- Task
Write back each entry precisely as it is given.

** Data excerpts follows **

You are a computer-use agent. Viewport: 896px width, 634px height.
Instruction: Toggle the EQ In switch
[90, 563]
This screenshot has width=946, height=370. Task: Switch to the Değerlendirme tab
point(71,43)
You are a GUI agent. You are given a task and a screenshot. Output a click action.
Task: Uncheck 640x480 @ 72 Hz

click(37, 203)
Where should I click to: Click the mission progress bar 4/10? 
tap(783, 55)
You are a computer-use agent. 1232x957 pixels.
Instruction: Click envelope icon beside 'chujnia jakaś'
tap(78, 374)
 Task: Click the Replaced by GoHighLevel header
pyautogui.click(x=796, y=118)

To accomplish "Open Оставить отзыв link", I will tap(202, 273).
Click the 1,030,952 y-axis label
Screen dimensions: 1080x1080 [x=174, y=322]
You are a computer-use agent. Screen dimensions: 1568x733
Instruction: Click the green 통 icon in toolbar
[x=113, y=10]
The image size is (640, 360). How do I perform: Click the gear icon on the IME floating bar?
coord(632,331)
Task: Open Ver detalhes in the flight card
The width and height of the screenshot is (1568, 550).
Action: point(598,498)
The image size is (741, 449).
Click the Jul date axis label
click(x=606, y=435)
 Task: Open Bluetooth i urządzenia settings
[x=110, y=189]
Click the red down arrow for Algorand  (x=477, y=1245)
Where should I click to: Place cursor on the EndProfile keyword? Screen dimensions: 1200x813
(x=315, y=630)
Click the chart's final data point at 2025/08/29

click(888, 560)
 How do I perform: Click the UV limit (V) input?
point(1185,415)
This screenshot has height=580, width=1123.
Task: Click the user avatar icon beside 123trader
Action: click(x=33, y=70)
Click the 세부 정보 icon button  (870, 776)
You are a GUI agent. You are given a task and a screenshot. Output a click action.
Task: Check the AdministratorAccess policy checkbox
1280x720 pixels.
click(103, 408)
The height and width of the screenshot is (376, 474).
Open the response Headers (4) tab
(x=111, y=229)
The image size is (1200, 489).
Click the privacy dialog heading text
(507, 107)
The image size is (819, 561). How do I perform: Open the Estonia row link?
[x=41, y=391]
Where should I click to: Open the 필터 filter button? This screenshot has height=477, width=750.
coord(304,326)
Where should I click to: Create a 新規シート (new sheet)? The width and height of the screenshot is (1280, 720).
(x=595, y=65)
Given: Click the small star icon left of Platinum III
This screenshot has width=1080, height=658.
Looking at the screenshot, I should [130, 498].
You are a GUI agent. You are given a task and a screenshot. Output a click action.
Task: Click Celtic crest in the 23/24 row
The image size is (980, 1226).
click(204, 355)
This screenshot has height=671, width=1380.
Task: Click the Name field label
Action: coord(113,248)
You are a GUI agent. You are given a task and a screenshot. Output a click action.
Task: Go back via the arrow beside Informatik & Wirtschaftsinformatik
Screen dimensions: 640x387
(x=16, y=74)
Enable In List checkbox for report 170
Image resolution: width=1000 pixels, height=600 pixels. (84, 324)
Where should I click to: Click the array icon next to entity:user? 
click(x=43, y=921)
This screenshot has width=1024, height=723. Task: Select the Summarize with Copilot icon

** End of Data excerpts **

- The completed task
You are a computer-use agent. Viewport: 896px width, 634px height.
Instruction: Toggle the EQ In switch
[90, 563]
This screenshot has width=946, height=370. Task: Switch to the Değerlendirme tab
point(71,43)
You are a GUI agent. You are given a task and a screenshot. Output a click action.
Task: Uncheck 640x480 @ 72 Hz

click(37, 203)
Where should I click to: Click the mission progress bar 4/10? 
tap(783, 55)
You are a computer-use agent. 1232x957 pixels.
Instruction: Click envelope icon beside 'chujnia jakaś'
tap(78, 374)
 Task: Click the Replaced by GoHighLevel header
pyautogui.click(x=796, y=118)

To accomplish "Open Оставить отзыв link", I will tap(202, 273).
Click the 1,030,952 y-axis label
Screen dimensions: 1080x1080 [x=174, y=322]
You are a computer-use agent. Screen dimensions: 1568x733
Instruction: Click the green 통 icon in toolbar
[x=113, y=10]
The image size is (640, 360). How do I perform: Click the gear icon on the IME floating bar?
coord(632,331)
Task: Open Ver detalhes in the flight card
The width and height of the screenshot is (1568, 550).
Action: point(598,498)
The image size is (741, 449).
Click the Jul date axis label
click(x=606, y=435)
 Task: Open Bluetooth i urządzenia settings
[x=110, y=189]
Click the red down arrow for Algorand  (x=477, y=1245)
Where should I click to: Place cursor on the EndProfile keyword? Screen dimensions: 1200x813
(x=315, y=630)
Click the chart's final data point at 2025/08/29

click(888, 560)
 How do I perform: Click the UV limit (V) input?
point(1185,415)
This screenshot has height=580, width=1123.
Task: Click the user avatar icon beside 123trader
Action: click(x=33, y=70)
Click the 세부 정보 icon button  (870, 776)
You are a GUI agent. You are given a task and a screenshot. Output a click action.
Task: Check the AdministratorAccess policy checkbox
1280x720 pixels.
click(103, 408)
The height and width of the screenshot is (376, 474).
Open the response Headers (4) tab
(x=111, y=229)
The image size is (1200, 489).
Click the privacy dialog heading text
(507, 107)
The image size is (819, 561). How do I perform: Open the Estonia row link?
[x=41, y=391]
Where should I click to: Open the 필터 filter button? This screenshot has height=477, width=750.
coord(304,326)
Where should I click to: Create a 新規シート (new sheet)? The width and height of the screenshot is (1280, 720).
(x=595, y=65)
Given: Click the small star icon left of Platinum III
This screenshot has width=1080, height=658.
Looking at the screenshot, I should [130, 498].
You are a GUI agent. You are given a task and a screenshot. Output a click action.
Task: Click Celtic crest in the 23/24 row
The image size is (980, 1226).
click(204, 355)
This screenshot has height=671, width=1380.
Task: Click the Name field label
Action: coord(113,248)
You are a GUI agent. You are given a task and a screenshot. Output a click action.
Task: Go back via the arrow beside Informatik & Wirtschaftsinformatik
Screen dimensions: 640x387
(x=16, y=74)
Enable In List checkbox for report 170
Image resolution: width=1000 pixels, height=600 pixels. (84, 324)
Where should I click to: Click the array icon next to entity:user? 
click(x=43, y=921)
This screenshot has width=1024, height=723. Task: Select the Summarize with Copilot icon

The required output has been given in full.